Quantcast
Strike looms after school bus drivers reject contract offer – Metro US

Strike looms after school bus drivers reject contract offer

Parents of the 23,000 Halifax-area students who bus to school should start making plans to cope with a school bus strike.

Wednesday morning, 290 drivers, monitors and mechanics with Stock Transportation voted 98 per cent against the company’s last offer. They could be on strike by Jan. 26, if no last-minute deal is reached.

Nearly half of the board’s 52,000 students are bused to school.

Stock offered three per cent raises every year for three years. That would leave a bus driver with three years’ experience making just over $14 an hour by the end of the contract, according to NSGEU president Joan Jessome.

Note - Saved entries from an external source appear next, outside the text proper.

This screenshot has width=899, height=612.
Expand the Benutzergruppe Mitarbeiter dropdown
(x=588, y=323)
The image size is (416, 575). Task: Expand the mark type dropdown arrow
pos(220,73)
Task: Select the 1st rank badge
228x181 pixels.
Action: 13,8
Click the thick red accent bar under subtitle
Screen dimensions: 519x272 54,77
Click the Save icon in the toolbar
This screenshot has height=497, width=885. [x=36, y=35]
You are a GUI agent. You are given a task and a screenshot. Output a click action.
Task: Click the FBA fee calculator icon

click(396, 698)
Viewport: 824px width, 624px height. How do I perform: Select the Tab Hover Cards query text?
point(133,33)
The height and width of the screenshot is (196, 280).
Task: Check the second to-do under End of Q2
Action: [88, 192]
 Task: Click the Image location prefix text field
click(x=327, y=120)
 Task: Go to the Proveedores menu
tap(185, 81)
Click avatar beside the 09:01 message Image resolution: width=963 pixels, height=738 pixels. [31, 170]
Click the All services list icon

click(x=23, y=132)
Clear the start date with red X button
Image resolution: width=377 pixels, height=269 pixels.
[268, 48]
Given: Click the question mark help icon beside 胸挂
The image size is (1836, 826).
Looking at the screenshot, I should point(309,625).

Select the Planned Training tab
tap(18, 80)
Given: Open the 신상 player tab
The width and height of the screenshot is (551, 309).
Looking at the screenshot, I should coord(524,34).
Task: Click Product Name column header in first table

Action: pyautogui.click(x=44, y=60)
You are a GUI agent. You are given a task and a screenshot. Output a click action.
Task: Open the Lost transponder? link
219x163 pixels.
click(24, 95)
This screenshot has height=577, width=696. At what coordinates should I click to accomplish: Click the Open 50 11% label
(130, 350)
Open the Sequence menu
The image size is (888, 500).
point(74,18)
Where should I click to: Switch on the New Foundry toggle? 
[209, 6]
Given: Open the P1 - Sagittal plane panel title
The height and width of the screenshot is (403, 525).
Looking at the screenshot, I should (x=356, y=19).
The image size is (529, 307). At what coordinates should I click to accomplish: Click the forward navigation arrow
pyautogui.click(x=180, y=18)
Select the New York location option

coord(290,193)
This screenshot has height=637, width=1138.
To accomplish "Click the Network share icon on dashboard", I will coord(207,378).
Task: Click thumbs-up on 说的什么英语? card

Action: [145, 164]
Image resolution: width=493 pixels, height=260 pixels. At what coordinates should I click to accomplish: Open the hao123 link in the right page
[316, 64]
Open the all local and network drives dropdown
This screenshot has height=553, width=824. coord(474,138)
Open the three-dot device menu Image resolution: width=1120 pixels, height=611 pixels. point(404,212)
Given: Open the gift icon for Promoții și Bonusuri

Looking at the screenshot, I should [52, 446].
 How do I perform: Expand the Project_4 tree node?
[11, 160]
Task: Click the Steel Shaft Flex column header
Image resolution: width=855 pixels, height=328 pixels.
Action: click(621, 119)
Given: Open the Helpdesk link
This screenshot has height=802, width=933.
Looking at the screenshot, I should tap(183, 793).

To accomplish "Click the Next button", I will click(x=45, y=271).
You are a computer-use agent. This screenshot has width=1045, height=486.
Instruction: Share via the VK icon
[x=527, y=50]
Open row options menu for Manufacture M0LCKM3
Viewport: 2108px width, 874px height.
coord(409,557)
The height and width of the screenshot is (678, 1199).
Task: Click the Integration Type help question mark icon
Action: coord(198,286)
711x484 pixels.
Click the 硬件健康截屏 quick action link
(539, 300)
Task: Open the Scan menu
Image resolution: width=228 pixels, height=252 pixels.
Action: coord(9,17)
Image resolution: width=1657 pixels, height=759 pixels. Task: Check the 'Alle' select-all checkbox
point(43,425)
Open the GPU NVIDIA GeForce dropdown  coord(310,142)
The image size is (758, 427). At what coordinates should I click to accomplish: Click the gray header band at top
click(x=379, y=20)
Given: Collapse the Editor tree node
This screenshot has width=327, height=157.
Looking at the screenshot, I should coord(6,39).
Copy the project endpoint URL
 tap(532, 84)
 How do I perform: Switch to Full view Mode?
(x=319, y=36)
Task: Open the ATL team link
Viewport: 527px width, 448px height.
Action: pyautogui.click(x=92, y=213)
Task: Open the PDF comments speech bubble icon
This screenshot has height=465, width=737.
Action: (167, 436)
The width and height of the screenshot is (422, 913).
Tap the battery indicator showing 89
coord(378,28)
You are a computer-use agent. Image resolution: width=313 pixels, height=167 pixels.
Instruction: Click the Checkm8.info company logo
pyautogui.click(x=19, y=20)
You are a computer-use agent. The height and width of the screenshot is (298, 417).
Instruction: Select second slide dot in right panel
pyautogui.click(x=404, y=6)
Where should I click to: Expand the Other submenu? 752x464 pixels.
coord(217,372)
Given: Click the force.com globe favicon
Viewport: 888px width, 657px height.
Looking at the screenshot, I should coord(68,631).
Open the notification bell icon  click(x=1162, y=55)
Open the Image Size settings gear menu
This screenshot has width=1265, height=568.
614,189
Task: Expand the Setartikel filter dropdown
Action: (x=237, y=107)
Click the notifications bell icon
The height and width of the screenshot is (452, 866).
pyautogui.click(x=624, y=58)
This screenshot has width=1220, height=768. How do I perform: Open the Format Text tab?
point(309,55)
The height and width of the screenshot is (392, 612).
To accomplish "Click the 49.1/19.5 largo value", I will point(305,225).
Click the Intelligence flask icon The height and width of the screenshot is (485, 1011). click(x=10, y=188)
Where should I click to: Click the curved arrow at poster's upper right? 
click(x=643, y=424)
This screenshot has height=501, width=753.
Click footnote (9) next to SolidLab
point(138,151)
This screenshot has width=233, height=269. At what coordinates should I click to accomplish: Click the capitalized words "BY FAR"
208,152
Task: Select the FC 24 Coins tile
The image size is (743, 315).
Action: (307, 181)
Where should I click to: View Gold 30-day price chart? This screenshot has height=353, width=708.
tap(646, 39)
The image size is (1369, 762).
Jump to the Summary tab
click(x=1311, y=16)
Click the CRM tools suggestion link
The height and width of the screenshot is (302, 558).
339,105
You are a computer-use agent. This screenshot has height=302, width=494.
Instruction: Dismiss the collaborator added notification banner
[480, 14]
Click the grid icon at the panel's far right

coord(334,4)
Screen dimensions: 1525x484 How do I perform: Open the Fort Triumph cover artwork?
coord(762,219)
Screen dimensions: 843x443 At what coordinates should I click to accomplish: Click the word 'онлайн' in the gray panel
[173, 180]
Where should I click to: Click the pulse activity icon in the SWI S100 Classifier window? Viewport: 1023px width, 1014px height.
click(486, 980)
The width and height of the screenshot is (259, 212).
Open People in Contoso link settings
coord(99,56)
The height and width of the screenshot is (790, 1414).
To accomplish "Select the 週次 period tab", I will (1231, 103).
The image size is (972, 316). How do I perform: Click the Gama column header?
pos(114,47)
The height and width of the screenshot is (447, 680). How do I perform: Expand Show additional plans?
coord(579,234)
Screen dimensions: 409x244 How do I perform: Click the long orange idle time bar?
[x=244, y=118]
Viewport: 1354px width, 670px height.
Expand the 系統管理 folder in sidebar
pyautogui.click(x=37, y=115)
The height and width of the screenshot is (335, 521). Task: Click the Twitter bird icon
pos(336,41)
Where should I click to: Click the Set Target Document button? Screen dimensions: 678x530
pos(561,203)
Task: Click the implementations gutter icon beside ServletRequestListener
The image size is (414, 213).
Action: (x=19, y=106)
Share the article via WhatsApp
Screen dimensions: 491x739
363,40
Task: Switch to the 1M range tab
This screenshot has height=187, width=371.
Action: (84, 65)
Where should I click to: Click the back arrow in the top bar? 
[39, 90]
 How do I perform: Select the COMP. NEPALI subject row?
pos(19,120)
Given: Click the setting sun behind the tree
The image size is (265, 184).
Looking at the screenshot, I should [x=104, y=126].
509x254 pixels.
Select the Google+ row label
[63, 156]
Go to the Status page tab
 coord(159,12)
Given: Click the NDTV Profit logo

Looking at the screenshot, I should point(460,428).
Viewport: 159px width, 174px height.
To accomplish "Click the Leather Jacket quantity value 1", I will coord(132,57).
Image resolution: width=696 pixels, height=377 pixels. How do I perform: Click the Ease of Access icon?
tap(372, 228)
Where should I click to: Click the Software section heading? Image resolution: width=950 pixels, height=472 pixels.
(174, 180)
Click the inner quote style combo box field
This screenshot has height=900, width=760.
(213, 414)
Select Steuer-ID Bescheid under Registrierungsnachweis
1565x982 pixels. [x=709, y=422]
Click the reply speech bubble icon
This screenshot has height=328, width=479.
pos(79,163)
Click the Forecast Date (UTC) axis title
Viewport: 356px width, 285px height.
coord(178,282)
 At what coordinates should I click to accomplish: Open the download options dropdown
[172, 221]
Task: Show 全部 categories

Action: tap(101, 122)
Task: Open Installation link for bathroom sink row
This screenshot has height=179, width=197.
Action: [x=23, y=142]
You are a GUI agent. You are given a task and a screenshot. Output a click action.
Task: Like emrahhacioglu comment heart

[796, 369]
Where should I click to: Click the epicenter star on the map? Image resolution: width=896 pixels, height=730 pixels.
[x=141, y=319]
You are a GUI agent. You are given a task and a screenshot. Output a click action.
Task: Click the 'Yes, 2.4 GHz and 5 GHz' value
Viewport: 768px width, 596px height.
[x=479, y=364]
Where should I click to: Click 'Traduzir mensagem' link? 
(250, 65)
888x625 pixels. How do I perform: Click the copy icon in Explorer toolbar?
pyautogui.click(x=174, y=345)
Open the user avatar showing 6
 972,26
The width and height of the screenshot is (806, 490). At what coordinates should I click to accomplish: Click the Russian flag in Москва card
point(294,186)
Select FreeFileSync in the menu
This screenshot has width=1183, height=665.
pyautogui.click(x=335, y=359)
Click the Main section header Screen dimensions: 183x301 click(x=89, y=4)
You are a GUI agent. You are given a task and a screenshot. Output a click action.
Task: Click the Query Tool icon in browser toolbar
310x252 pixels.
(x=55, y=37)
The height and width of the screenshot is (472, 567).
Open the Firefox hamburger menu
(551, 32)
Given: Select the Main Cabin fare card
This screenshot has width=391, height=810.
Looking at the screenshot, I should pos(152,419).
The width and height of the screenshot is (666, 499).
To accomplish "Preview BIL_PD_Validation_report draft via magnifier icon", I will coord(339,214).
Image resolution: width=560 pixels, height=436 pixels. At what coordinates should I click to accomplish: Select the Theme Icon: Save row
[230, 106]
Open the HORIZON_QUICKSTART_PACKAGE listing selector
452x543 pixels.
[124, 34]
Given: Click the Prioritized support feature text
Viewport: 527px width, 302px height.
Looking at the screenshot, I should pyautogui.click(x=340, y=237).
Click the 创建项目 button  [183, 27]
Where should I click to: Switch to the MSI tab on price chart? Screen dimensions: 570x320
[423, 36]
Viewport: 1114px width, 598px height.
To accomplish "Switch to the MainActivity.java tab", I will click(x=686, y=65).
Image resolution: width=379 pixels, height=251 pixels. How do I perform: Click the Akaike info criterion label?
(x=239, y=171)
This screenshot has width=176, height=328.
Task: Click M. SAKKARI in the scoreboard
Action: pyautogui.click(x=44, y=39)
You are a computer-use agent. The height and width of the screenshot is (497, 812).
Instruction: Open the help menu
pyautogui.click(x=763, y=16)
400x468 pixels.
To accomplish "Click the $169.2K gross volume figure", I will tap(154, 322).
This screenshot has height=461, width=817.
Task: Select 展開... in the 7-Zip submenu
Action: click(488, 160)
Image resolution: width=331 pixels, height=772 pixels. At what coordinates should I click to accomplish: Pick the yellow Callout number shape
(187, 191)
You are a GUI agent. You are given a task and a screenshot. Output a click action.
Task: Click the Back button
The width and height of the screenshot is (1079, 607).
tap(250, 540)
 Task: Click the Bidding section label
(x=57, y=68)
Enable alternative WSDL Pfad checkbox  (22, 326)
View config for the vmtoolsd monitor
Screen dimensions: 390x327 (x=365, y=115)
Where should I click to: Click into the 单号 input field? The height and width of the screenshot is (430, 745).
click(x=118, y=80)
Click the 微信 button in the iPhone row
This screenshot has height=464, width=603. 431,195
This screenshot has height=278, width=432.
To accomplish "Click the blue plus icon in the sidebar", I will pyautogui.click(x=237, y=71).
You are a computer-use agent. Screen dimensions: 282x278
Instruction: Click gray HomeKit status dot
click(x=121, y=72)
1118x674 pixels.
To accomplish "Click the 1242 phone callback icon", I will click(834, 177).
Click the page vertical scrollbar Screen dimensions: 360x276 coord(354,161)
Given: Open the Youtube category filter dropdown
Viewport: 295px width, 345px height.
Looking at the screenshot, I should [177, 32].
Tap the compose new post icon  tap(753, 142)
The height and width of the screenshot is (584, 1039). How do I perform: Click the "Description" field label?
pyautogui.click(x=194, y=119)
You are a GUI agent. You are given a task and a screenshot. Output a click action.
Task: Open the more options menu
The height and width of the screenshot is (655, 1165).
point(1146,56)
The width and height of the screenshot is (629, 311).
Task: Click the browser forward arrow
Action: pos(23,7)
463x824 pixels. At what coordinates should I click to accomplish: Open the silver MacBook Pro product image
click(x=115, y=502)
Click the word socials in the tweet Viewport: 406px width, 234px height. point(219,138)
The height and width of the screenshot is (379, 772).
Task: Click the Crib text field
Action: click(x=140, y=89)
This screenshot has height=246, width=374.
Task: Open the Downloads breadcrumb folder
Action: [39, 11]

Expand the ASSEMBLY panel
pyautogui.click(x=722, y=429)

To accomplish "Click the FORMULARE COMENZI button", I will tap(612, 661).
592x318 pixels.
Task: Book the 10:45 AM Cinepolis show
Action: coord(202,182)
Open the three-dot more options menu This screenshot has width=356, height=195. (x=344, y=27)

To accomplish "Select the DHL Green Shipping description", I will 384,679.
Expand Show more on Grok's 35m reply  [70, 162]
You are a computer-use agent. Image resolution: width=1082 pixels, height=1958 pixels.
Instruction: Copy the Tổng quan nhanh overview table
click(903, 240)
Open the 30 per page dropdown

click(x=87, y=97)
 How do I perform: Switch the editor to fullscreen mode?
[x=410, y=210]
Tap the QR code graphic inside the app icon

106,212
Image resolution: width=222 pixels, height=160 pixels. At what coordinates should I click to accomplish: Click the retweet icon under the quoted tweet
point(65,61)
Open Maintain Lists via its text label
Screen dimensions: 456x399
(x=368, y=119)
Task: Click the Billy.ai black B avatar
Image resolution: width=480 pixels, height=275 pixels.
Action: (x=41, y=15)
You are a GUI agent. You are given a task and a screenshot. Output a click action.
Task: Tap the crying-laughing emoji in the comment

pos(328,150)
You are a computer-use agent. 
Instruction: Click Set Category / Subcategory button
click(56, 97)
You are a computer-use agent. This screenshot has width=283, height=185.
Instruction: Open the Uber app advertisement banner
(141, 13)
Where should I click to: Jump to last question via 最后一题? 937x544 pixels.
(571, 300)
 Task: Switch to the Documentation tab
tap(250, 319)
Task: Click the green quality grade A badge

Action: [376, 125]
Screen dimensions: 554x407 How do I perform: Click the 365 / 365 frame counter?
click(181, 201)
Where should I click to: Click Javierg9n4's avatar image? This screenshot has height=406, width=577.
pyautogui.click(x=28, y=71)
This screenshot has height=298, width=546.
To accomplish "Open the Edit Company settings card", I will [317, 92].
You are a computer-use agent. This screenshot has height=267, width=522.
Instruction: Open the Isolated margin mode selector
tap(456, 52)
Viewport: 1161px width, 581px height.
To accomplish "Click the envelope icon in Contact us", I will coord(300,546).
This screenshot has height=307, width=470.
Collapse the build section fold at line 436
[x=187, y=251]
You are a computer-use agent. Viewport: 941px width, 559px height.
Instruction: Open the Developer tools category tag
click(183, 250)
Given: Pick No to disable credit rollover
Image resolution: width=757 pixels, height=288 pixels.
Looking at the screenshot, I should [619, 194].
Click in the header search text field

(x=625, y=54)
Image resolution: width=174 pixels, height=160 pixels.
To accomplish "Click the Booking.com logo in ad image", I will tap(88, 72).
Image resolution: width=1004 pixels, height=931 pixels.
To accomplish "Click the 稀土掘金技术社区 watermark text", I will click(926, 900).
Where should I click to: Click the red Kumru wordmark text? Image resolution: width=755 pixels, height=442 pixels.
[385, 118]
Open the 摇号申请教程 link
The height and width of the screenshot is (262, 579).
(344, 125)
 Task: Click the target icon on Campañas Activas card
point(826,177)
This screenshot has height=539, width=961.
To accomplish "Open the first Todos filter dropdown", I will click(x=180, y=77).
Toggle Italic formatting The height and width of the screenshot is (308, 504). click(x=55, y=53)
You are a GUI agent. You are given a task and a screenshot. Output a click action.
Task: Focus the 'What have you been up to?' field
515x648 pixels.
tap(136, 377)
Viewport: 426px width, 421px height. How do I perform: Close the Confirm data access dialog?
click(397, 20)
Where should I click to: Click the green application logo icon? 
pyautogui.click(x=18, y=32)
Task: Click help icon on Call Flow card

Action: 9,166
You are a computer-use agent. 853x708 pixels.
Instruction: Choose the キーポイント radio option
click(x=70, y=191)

The union wants $1 hourly raises each year, to $18 an hour by 2012 for drivers.

“They’re the lowest-paid bus drivers in the province,” Jessome said.

“There’s no pension, no RSP’s, very little medical, no dental. They’re not bloated, by any stretch,” he said, adding that one 19-year veteran driver makes less now than she did before privatization.

John Turney, regional vice-president for Stock, says the company can’t afford to pay more than three per cent because it’s locked into a five-year, $60 million contract with the Halifax Regional School Board until June 2011.

A strike is a “real possibility,” Turney said.

“The number one priority is to transport students safely. Without the drivers, mechanics and monitors, we don’t feel we can do that,” Turney said.

“It would be prudent for parents to make alternate arrangements.”

Halifax Regional School Board spokesman Doug Hadley said the board can’t bus kids to school without Stock.

Schools will stay open if there’s a bus strike, he said. Parents who can’t find another way to get their children to class can talk to principals and teachers to keep their children up to date on schoolwork.

The two sides have been negotiating since last February.